Who hasn’t imagined stumbling across a bargain item at a yard sale and realizing that what you are looking at is a rare medieval antique?
By Walter S. Brackett III
This is the dream that drives bargain hunters to visit flea markets and estate sales every weekend and has given PBS’ Antiques Roadshow an audience for over a quarter century. And this is the dream that came true for Will Sideris, 24, on September 3, 2022.
Sideris decided on a whim to visit a Maine estate sale, hoping to find a cheap mixer. What he found was much more interesting.
Searching through the kitchen at the estate, he came across a framed manuscript on a wall with a handwritten label that read, “1285 A.D. Illuminated manuscript on vellum. $75.” The manuscript contained an elaborate script in Latin with musical notations and gold flourishes. Instantly, he realized that he was likely looking at an actual medieval document that appeared similar to one he had studied when he took a class in medieval manuscripts at Colby College.
He rushed home to collect the funds to purchase the page, texting a photo to his former professor Megan Cook. She, in turn, passed the photo on to Lisa Fagin Davis, a Simmons University professor and the Executive Director of the Medieval Academy of America.
Davis was able to confirm that the manuscript was indeed authentic. It was a page taken from the Beauvais Missal, which had been used by priests performing mass at Beauvais Cathedral in France in the late 13th century.
In the 1920s, the Missal made its way to the US, one of many unique antiques collected by newspaper magnate William Randolph Hearst, who eventually amassed a collection worth over $20 million. But in the late 1930s, as Hearst faced bankruptcy, he began selling off his collection to raise cash. The Beauvais Missal was ultimately sold to New York rare book dealer in 1942.
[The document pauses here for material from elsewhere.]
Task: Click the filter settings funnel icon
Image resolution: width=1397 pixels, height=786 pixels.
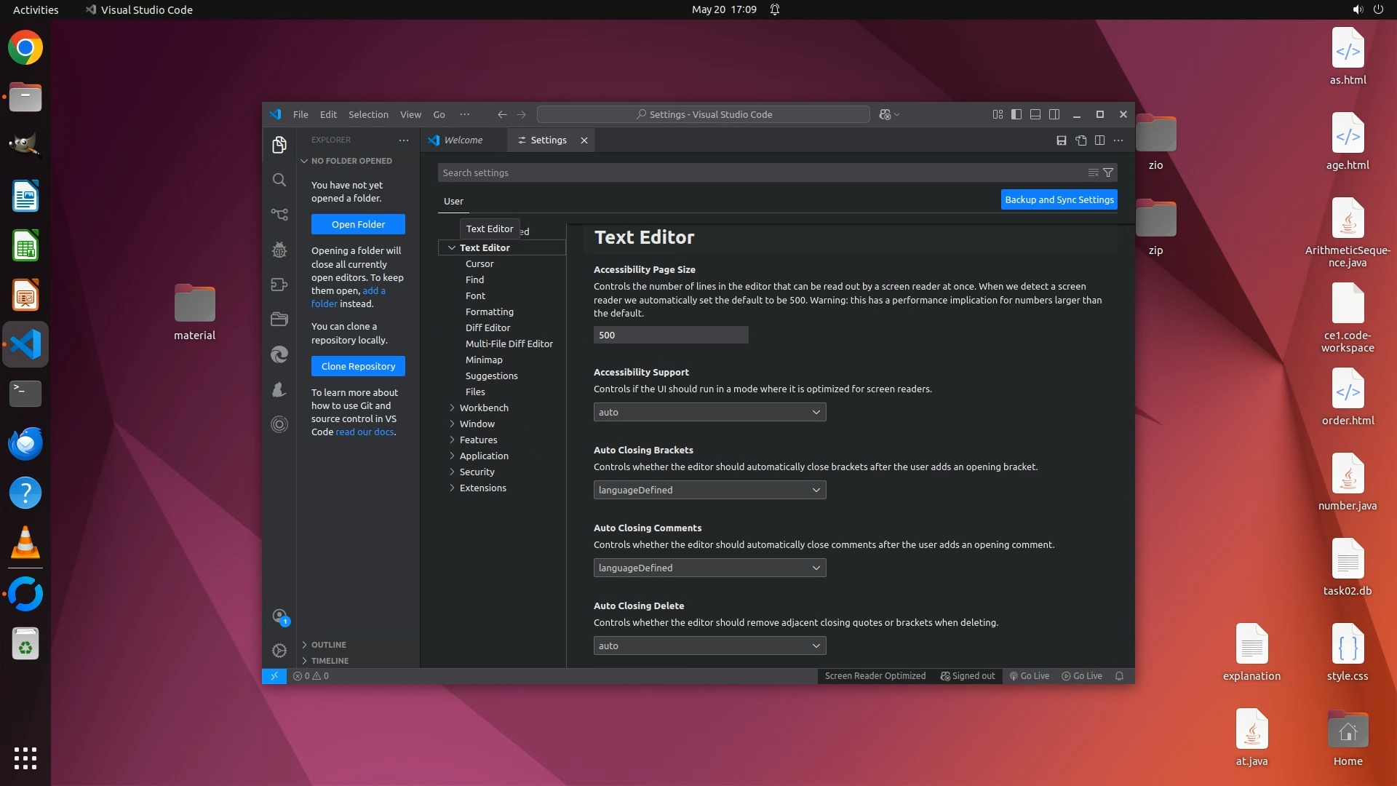Action: pyautogui.click(x=1108, y=172)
In order to maximize profits from the purchase, the book dealer unbound the 309-page manuscript and sold the individual pages off to collectors all over the country, greatly reducing the academic and historical value of the manuscript.
To the consternation of academics, thousands of rare manuscripts have been destroyed in this way.
Scholars had been able to track down only 113 of the original 309 pages in the Beauvais Missal, until Sideris’ discovery added one more.
The page he purchased for $75 was estimated by Davis to be worth as much as $10,000 but Sideris has no intention to sell the document. Rather, he plans to leave it with his parents to watch over until he has a home of his own, and then he will hang it on the wall to remember the once-in-a-lifetime experience of finding a valuable French medieval manuscript at a Maine estate sale.
“I now have something very vintage," Sideris said. "Like 1285 vintage.”
Since then, seven additional leaves have come to light, in South Carolina, Delaware, Kansas, Connecticut, Tennessee, California, and Ohio, says Lisa Fagin Davis, executive director of the Medieval Academy of America.